# DSX sound decoder with Airwire control



## todd55whit (Jan 2, 2008)

Hi,
       Has anyone had any experience using the Soundtraxx DSX sound decoder with Airwire? How does it sound and how easy was it's use and instalation? Thanks ....


----------



## acmartina (Jan 6, 2008)

Todd,

I have used a DSX decoder with Airwire in an LGB Mogul. The Airwire manual shows exactly how to connect it. It sounds fine. Its not the same level of quality as Phoenix for example, but its a good cheap solution. The default settings for the volume are a bit out of balance in my opinion but you can adjust the volume for bell, whistle, chuff, etc using the various CV variables and the Airwire throttle. I am a DCC novice so it took me a while to sort out how the different CV's work. You can download a manual from the Soundtraxx site but be aware it is for their complete DCC system - not just the sound decoder - so you have to sift through it for the relevant variables.

Steve


----------



## Paul Burch (Jan 2, 2008)

Todd,
I have DSX in several locos. They probably use the same sound files as the Sierra units. Very easy install and can be had for about $70.00.  The big drawback is the 1 watt amplifier.  Don't expect a high volume level.  Now,all that said I now use the new Phoenix P5 in all my installs. $149.00 includes a volume control and computer jack.  With all the features on the Phoenix it is in my opinion a far better value in the long run.  The amplifier is capable of 6 watts. I keep mine set to a maximum of 2 watts and get all the volume I could ever want.


----------



## Bill Swindell (Jan 2, 2008)

I just replaced a DSX with a P5. The owner was not happy with the low volume from the DSX.


----------



## todd55whit (Jan 2, 2008)

Thanks for the info. Sounds like I might be happier with the P5. I should have known the $70 price of the DSX was for a reason... Thanks for your help.


----------



## Mike Reilley (Jan 2, 2008)

Todd....there's an $11.50 amplifier you can buy that solves the low sound issue....if you REALLY want more sound. 


http://www.hobbytron.com/vk4001.html


----------



## Bill Swindell (Jan 2, 2008)

In addition to the amplifier, you will need an isolation transformer to hook the amplifier to the DSX. Unless you have a large amount of space available to put the extra parts, save yourself a lot of time and get the P5.

Also, the P5 is MUCH more programmable and you can easily adjust your volume from the AirSWire transmitter. 

With the AirWire system, you are using the best radio. Why not finish the job and use the best sound system?


----------



## terry_n_85318 (Jan 3, 2008)

What is the difference in cost?


----------



## Mike Reilley (Jan 2, 2008)

I have several of the DSX decoders...but haven't installed any yet. I bought them for two reasons.

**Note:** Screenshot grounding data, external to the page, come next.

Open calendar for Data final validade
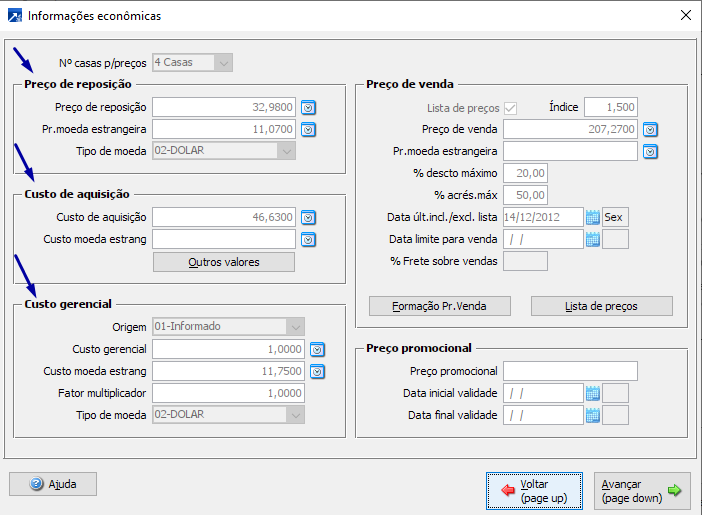The width and height of the screenshot is (702, 515). pyautogui.click(x=592, y=415)
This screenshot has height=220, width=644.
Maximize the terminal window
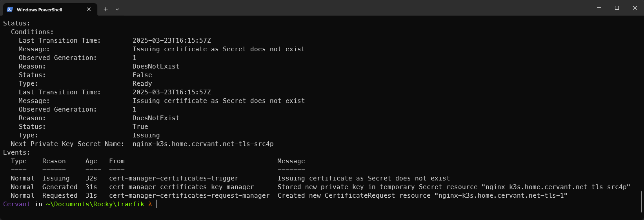[617, 8]
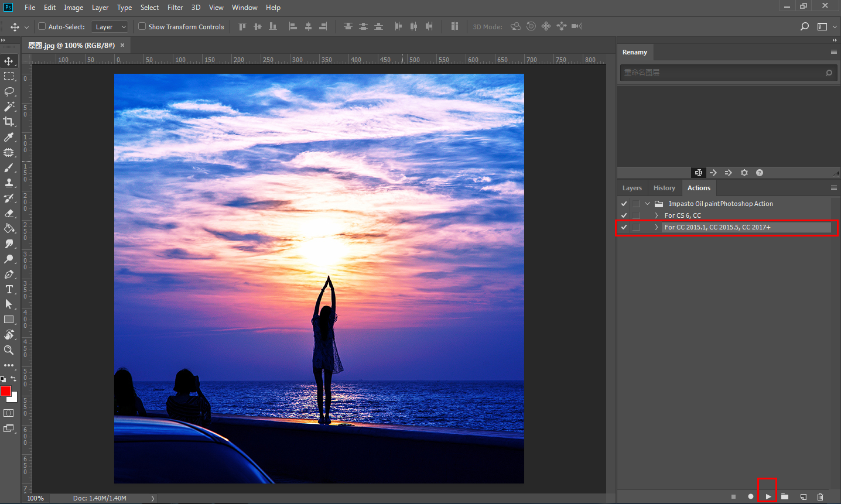Switch to the Layers tab
This screenshot has height=504, width=841.
tap(632, 188)
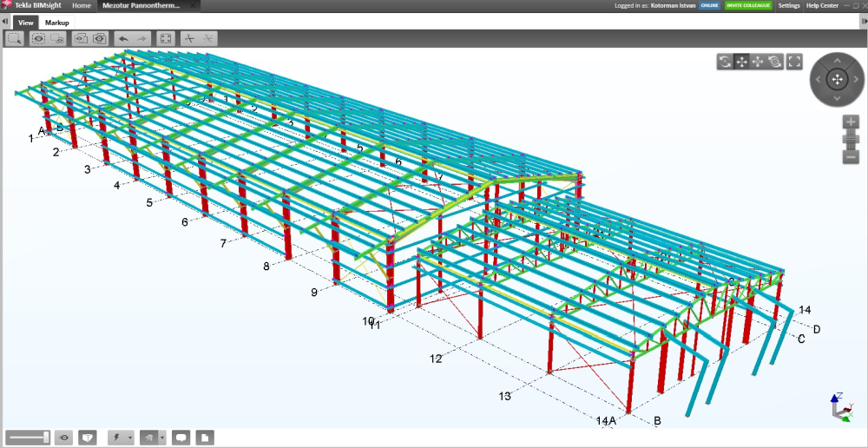Screen dimensions: 868x448
Task: Select the area selection tool in toolbar
Action: 15,38
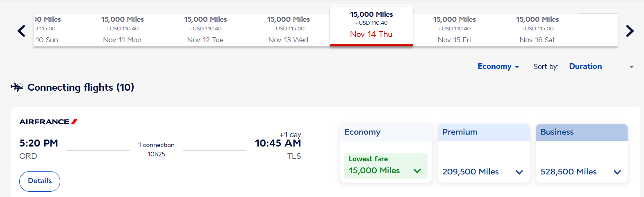
Task: Choose the Nov 13 Wed date tab
Action: click(x=288, y=30)
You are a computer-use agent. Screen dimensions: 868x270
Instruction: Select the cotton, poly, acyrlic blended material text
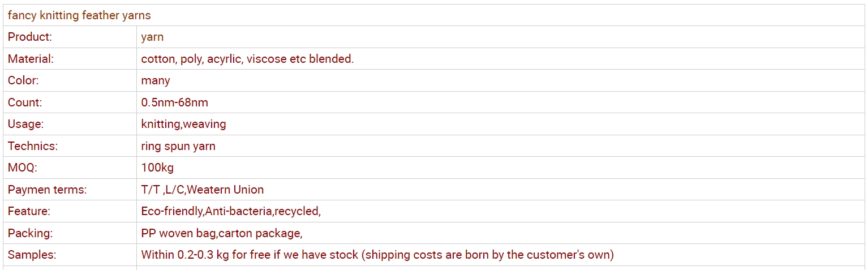pyautogui.click(x=247, y=59)
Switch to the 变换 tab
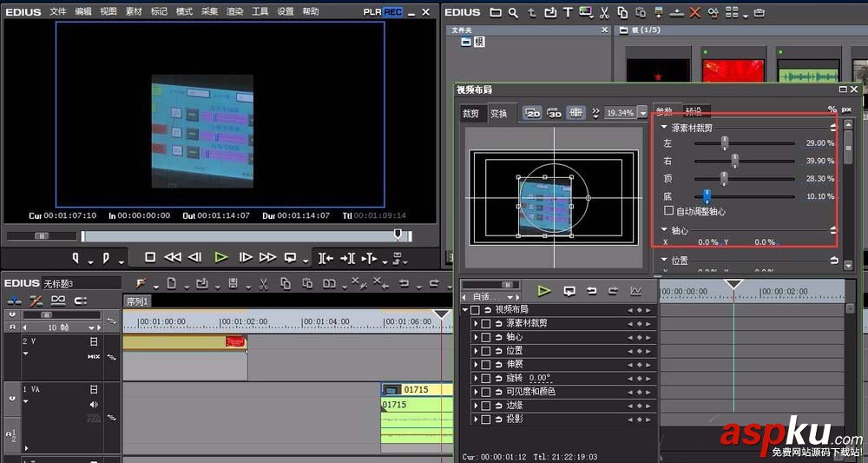This screenshot has height=463, width=868. [x=498, y=114]
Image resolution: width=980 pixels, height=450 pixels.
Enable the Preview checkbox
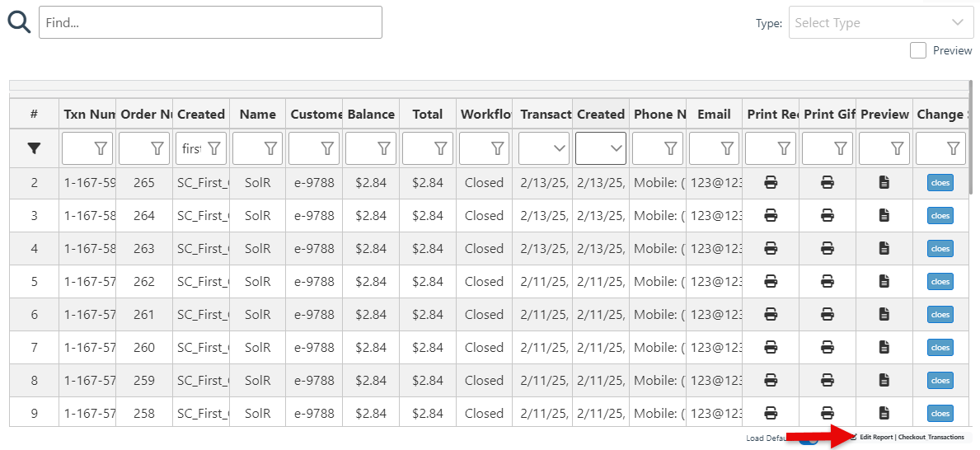[918, 51]
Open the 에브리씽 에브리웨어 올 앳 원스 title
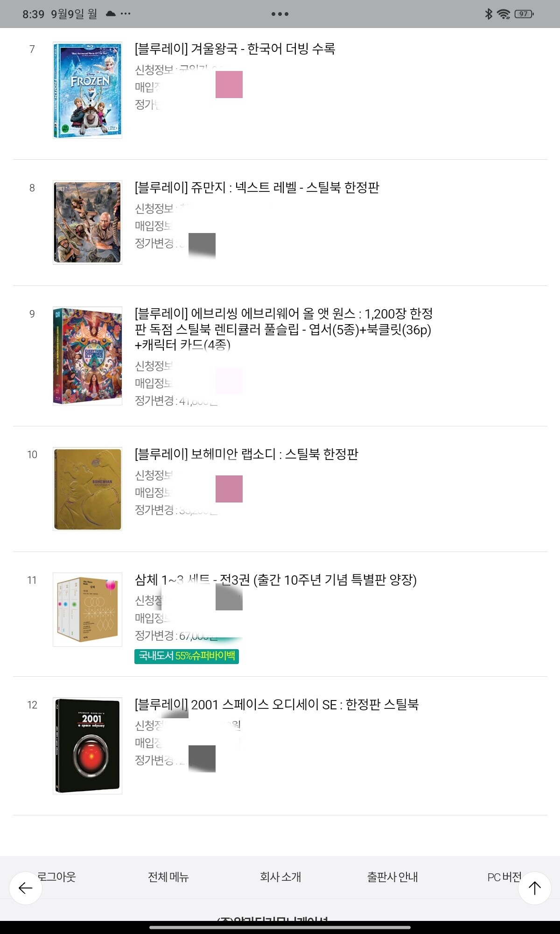The height and width of the screenshot is (934, 560). [283, 329]
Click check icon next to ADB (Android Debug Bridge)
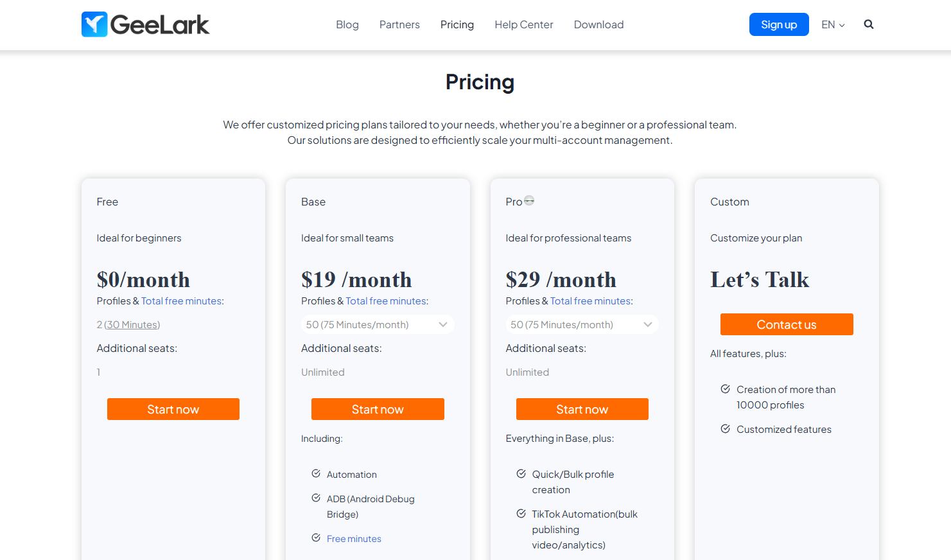This screenshot has width=951, height=560. [x=316, y=498]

They were inexpensive and I'm planning on putting them into bashed models for which I don't need the exact simulation of a particular engine's sound. I'm also NOT into loud engine sounds. The din created by loud exhaust and chuffing just bugs me...just a personal thing. On the other hand, complete silence is also not desired. 

I bought my DSXs from Tony's Train Exchange when he was running a sale on them last year. I think I paid around $30 to $40 for each one back then. 

If I need more volume, the amplifier is $12....and an audio isolation transformer can be purchased for between $1 and $10. You need to ensure it's an AUDIO isolation transformer or you may loose the lower frequencies from the DSX. I hadn't considered the need for the isolation transformer, but as Bill pointed out the power for the amplifier needs to be connected directly to the battery...and NOT the airwire as it would cause a short between the battery and the DCC output on the Airwire...and will probably damage your AirWire receiver. 

So...from a cost perspective ALONE...$40 to $65 for the DSX, $12 for the amp, and $10 for the isolation transformer brings the cost to $62 to $87 per engine....compared to around $155 for the P5. If you DON'T need the extra volume, then the cost per engine is just that of the DSX...$40 to $65 per engine. Then again, you're assuming the liability. 

Now...the new news....the QSI Solutions product...and it's got me rethinking what I'm doing. I went though all the above to get the cost of all loco electronics down in the $180 to $200 per engine cost....$140 for the Airwire RX...and $40 to $60 more for the sound. NOW....QSI Solutions has released their new Quantum Magnum and Gwire RX which are compatible with Airwire TXs. I understand you can buy both the decoder and receiver for around $200 per engine...which makes this integrated unit price competitive with my home grown low cost solution. Further, I'm hearing from Greg Elmassian on chat that he REALLY likes the sound that the Magnum makes in his locos.


----------



## Bill Swindell (Jan 2, 2008)

I believe the DSX is $75 and the P5 is $180. Discounts are avaiable from many sources.


----------